-- start of Passage shown --
I want to live more simply, with mindfulness and intention.

I want a life of not spending 2 or more hours in the car a day, wasting resources, time and physical energy driving to one of my jobs where the return value is not greater than or equal to the given value. I want to focus more on my own art---performing and studying, perhaps less on teaching it. I want to be fresh, and a better teacher for my students, not worn out, lacking energy and creativity. I want to find, rediscover, and feel my passion again, and to be able to see and feel others' passions again. I want to spend time in meditation, in communicating and communion with my family and friends, and in exercising my body and my mind.

I want to gain control of my life again.

Reclaiming my life means making sacrifices and living with a feeling of letting people down, or leaving people behind. That is hard for me, as I have a strong sense of loyalty to people. Reclaiming life, might be best in a new place, with a new opportunity. It would be like starting over. The opportunity exists, and could mean a move in the next 1 to 5 months. It would mean abandoning all other opportunities that I have accepted in the past 10 or 12 years. That is a little hard to let go of. I do not fear change. I embrace it and thrive on it. Change has always been the constant in my life.

What to do, what to do....???

Thich Nhat Hahn, notes from Teachings on Love

From Teachings on Love by Thich Nhat Hahn

* Love with intention but without understanding is not true love.

* To love with understanding, we must look deeply to see and understand the needs, aspirations, and sufferings of one another.

* To live and love with compassion, we must have deep concern, listen and look deeply at one another, be in deep communication and communion with one another, so that we can grasp each other's pain, and offer some relief.

* Happiness relates to mind and body; Joy relates to the mind. Joy offers peace and contentment.

* Dwell in mindfulness...

* Equanimity = nonattachement, nondiscrimination, evenmindedness, "letting go"

* there is no "self," there is no "other"

* Freedom is preserved in true love. True love does not use another to fulfull the self.

* Interbeing nature of Immeasureable Minds -- True love is filled with compassion, joy, and equanimity. True compassion is filled with joy, love, and equanimity. True joy is filled with love, equanimity, and compassion. True equanimity is filled with love, joy and compassion.

Salvation & Peace

I jotted this down the other day, but forget the source..... It wasn't a bathroom stall.

"The way to salvation leads neither to the left nor the right; it leads into your own heart, and there alone is God, and there alone is peace."

Hermann Hesse, an excerpt from Demian

Over recent months I have been taking time to study a bit of Hermann Hesse, having read first Siddartha, followed by Journey to the East, Wanderer, a portion of Beneath the Wheel, and now Demian. Several of Hesse's themes seem to nest within me, and as I currently desire and aspire to have what I dream real communication and communion to be, the following passage from Demian struck a resonate chord within me.

"Genuine communion," said Demian, "is a beautiful thing. But what we see flourishing everywhere is nothing of the kind. The real spirit will come from knowledge that separate individuals have of one another and for a time it will transform the world. The community spirit at present is only a manifestation of the herd instinct. Men fly into each other's arms because they are afraid of each other -- the owners are for themselves, the workers for themselves, the scholars for themselves! And why are they afraid? You are only afraid if you are not in harmony with yourself. People are afraid because thhey have never owened up to themselves. A whole society composed of men afraid of the unknown within them! They all sense that the rules they live by are no longer valid, that they live according to archaic laws--neither their religion nor their mortality is in any way suited to the needs of the present. For a hundred years or more Europe has done nothing but study and build factories! They know exactly how many ouces of powder it takes to kill a man but they don't know how to pray to God, they don't even know how to be happy for a single contented hour."
-- end of Passage shown --
Job 1 » List the works by Hermann Hesse that the writer of the passage above says they have read or are now reading, in the order given.
Job 2 » Return, word for word, the part of the passage above that begins at the words "I jotted this" and stops after the words "chord within me.".
-- start of Provided data --
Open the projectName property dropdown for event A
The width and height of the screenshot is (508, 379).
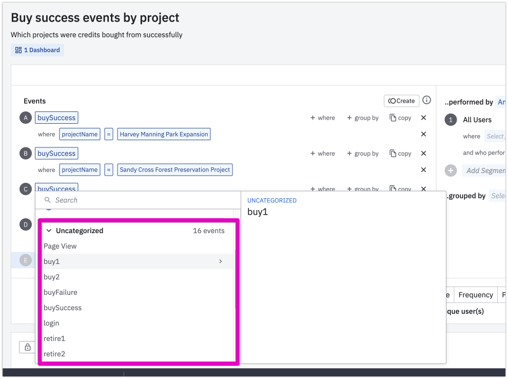point(80,134)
-- end of Provided data --
Solution 1 »
Siddartha
Journey to the East
Wanderer
Beneath the Wheel (a portion)
Demian

Solution 2 »
I jotted this down the other day, but forget the source..... It wasn't a bathroom stall.

"The way to salvation leads neither to the left nor the right; it leads into your own heart, and there alone is God, and there alone is peace."

Hermann Hesse, an excerpt from Demian

Over recent months I have been taking time to study a bit of Hermann Hesse, having read first Siddartha, followed by Journey to the East, Wanderer, a portion of Beneath the Wheel, and now Demian. Several of Hesse's themes seem to nest within me, and as I currently desire and aspire to have what I dream real communication and communion to be, the following passage from Demian struck a resonate chord within me.